▶ _To do_: Repeat the records below exactly.

▶ _Input data_:
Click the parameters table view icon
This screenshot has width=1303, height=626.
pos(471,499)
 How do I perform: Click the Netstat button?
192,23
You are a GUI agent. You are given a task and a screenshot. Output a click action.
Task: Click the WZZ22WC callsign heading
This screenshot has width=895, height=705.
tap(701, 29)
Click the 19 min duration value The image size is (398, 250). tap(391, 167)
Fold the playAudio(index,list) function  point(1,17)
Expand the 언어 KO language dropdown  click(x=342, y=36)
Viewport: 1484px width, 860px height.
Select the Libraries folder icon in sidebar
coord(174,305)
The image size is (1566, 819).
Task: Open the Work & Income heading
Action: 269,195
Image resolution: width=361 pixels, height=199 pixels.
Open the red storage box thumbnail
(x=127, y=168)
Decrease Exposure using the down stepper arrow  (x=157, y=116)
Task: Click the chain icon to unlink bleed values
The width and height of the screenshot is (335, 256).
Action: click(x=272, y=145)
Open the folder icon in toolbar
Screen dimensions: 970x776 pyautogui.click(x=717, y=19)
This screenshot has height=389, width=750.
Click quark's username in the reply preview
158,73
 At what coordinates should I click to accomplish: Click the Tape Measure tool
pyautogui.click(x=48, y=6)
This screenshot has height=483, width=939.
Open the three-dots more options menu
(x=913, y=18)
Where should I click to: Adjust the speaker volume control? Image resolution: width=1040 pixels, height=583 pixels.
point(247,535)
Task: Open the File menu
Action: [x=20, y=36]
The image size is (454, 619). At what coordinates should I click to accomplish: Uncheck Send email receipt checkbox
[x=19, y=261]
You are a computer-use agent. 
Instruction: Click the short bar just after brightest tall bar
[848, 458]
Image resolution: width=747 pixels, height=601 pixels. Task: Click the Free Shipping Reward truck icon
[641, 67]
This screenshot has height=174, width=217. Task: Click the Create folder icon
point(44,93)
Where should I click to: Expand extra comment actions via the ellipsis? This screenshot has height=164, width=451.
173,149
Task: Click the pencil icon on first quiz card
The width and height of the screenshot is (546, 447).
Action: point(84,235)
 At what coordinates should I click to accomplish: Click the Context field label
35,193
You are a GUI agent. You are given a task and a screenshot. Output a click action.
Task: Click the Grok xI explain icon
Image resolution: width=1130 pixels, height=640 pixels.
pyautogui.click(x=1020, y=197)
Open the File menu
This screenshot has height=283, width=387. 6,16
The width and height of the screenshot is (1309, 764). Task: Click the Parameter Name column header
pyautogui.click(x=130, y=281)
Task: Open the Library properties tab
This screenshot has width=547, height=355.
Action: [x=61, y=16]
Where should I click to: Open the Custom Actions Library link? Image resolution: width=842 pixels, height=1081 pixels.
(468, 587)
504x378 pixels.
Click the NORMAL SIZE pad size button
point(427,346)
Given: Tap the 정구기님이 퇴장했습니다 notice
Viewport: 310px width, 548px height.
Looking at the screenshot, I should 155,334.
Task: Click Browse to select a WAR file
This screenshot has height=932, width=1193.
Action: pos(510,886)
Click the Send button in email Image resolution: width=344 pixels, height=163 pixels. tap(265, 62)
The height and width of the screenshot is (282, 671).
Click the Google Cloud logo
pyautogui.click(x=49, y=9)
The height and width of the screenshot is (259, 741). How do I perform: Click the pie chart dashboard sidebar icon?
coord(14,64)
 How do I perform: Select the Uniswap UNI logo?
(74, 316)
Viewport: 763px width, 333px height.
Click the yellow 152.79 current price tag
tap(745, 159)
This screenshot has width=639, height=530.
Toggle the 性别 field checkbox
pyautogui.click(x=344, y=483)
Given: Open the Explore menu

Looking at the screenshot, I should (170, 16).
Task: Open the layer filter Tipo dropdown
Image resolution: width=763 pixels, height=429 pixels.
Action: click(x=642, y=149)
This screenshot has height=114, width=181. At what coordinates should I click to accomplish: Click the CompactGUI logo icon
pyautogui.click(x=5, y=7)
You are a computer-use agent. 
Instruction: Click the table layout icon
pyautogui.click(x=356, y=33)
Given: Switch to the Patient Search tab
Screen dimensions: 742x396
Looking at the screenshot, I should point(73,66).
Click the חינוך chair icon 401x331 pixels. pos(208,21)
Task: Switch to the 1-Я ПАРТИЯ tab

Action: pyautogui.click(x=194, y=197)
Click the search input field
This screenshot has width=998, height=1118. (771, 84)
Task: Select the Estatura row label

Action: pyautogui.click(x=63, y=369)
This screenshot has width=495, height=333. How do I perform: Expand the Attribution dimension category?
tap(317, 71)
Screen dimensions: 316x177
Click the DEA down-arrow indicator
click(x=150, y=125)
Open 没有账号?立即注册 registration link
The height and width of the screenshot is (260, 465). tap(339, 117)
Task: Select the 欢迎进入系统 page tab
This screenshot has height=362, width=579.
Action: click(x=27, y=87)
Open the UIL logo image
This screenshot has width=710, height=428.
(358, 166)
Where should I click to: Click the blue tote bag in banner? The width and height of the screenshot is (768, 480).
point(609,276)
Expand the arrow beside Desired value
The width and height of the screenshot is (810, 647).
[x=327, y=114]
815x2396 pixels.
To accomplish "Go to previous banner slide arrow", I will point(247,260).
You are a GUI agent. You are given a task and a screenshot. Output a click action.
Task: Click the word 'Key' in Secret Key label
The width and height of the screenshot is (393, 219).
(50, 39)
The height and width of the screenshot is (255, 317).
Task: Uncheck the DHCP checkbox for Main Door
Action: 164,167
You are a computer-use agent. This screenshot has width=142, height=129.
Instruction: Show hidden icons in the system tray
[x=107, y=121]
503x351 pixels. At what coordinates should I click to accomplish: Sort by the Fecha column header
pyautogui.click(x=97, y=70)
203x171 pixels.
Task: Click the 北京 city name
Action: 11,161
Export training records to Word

▶ _Answer space_:
Click the parameters table view icon
This screenshot has width=1303, height=626.
pos(471,499)
 How do I perform: Click the Netstat button?
192,23
You are a GUI agent. You are given a task and a screenshot. Output a click action.
Task: Click the WZZ22WC callsign heading
This screenshot has width=895, height=705.
tap(701, 29)
Click the 19 min duration value The image size is (398, 250). tap(391, 167)
Fold the playAudio(index,list) function  point(1,17)
Expand the 언어 KO language dropdown  click(x=342, y=36)
Viewport: 1484px width, 860px height.
Select the Libraries folder icon in sidebar
coord(174,305)
The image size is (1566, 819).
Task: Open the Work & Income heading
Action: 269,195
Image resolution: width=361 pixels, height=199 pixels.
Open the red storage box thumbnail
(x=127, y=168)
Decrease Exposure using the down stepper arrow  (x=157, y=116)
Task: Click the chain icon to unlink bleed values
The width and height of the screenshot is (335, 256).
Action: click(x=272, y=145)
Open the folder icon in toolbar
Screen dimensions: 970x776 pyautogui.click(x=717, y=19)
This screenshot has height=389, width=750.
Click quark's username in the reply preview
158,73
 At what coordinates should I click to accomplish: Click the Tape Measure tool
pyautogui.click(x=48, y=6)
This screenshot has height=483, width=939.
Open the three-dots more options menu
(x=913, y=18)
Where should I click to: Adjust the speaker volume control? Image resolution: width=1040 pixels, height=583 pixels.
point(247,535)
Task: Open the File menu
Action: [x=20, y=36]
The image size is (454, 619). At what coordinates should I click to accomplish: Uncheck Send email receipt checkbox
[x=19, y=261]
You are a computer-use agent. 
Instruction: Click the short bar just after brightest tall bar
[848, 458]
Image resolution: width=747 pixels, height=601 pixels. Task: Click the Free Shipping Reward truck icon
[641, 67]
This screenshot has height=174, width=217. Task: Click the Create folder icon
point(44,93)
Where should I click to: Expand extra comment actions via the ellipsis? This screenshot has height=164, width=451.
173,149
Task: Click the pencil icon on first quiz card
The width and height of the screenshot is (546, 447).
Action: point(84,235)
 At what coordinates should I click to accomplish: Click the Context field label
35,193
You are a GUI agent. You are given a task and a screenshot. Output a click action.
Task: Click the Grok xI explain icon
Image resolution: width=1130 pixels, height=640 pixels.
pyautogui.click(x=1020, y=197)
Open the File menu
This screenshot has height=283, width=387. 6,16
The width and height of the screenshot is (1309, 764). Task: Click the Parameter Name column header
pyautogui.click(x=130, y=281)
Task: Open the Library properties tab
This screenshot has width=547, height=355.
Action: [x=61, y=16]
Where should I click to: Open the Custom Actions Library link? Image resolution: width=842 pixels, height=1081 pixels.
(468, 587)
504x378 pixels.
Click the NORMAL SIZE pad size button
point(427,346)
Given: Tap the 정구기님이 퇴장했습니다 notice
Viewport: 310px width, 548px height.
Looking at the screenshot, I should 155,334.
Task: Click Browse to select a WAR file
This screenshot has height=932, width=1193.
Action: pos(510,886)
Click the Send button in email Image resolution: width=344 pixels, height=163 pixels. tap(265, 62)
The height and width of the screenshot is (282, 671).
Click the Google Cloud logo
pyautogui.click(x=49, y=9)
The height and width of the screenshot is (259, 741). How do I perform: Click the pie chart dashboard sidebar icon?
coord(14,64)
 How do I perform: Select the Uniswap UNI logo?
(74, 316)
Viewport: 763px width, 333px height.
Click the yellow 152.79 current price tag
tap(745, 159)
This screenshot has width=639, height=530.
Toggle the 性别 field checkbox
pyautogui.click(x=344, y=483)
Given: Open the Explore menu

Looking at the screenshot, I should (170, 16).
Task: Open the layer filter Tipo dropdown
Image resolution: width=763 pixels, height=429 pixels.
Action: click(x=642, y=149)
This screenshot has height=114, width=181. At what coordinates should I click to accomplish: Click the CompactGUI logo icon
pyautogui.click(x=5, y=7)
You are a computer-use agent. 
Instruction: Click the table layout icon
pyautogui.click(x=356, y=33)
Given: Switch to the Patient Search tab
Screen dimensions: 742x396
Looking at the screenshot, I should point(73,66).
Click the חינוך chair icon 401x331 pixels. pos(208,21)
Task: Switch to the 1-Я ПАРТИЯ tab

Action: pyautogui.click(x=194, y=197)
Click the search input field
This screenshot has width=998, height=1118. (771, 84)
Task: Select the Estatura row label

Action: pyautogui.click(x=63, y=369)
This screenshot has width=495, height=333. How do I perform: Expand the Attribution dimension category?
tap(317, 71)
Screen dimensions: 316x177
Click the DEA down-arrow indicator
click(x=150, y=125)
Open 没有账号?立即注册 registration link
The height and width of the screenshot is (260, 465). tap(339, 117)
Task: Select the 欢迎进入系统 page tab
This screenshot has height=362, width=579.
Action: click(x=27, y=87)
Open the UIL logo image
This screenshot has width=710, height=428.
(358, 166)
Where should I click to: Click the blue tote bag in banner? The width and height of the screenshot is (768, 480).
point(609,276)
Expand the arrow beside Desired value
The width and height of the screenshot is (810, 647).
[x=327, y=114]
815x2396 pixels.
To accomplish "Go to previous banner slide arrow", I will point(247,260).
You are a GUI agent. You are given a task and a screenshot. Output a click action.
Task: Click the word 'Key' in Secret Key label
The width and height of the screenshot is (393, 219).
(50, 39)
The height and width of the screenshot is (255, 317).
Task: Uncheck the DHCP checkbox for Main Door
Action: 164,167
You are a computer-use agent. This screenshot has width=142, height=129.
Instruction: Show hidden icons in the system tray
[x=107, y=121]
503x351 pixels. At what coordinates should I click to accomplish: Sort by the Fecha column header
pyautogui.click(x=97, y=70)
203x171 pixels.
Task: Click the 北京 city name
Action: 11,161
Export training records to Word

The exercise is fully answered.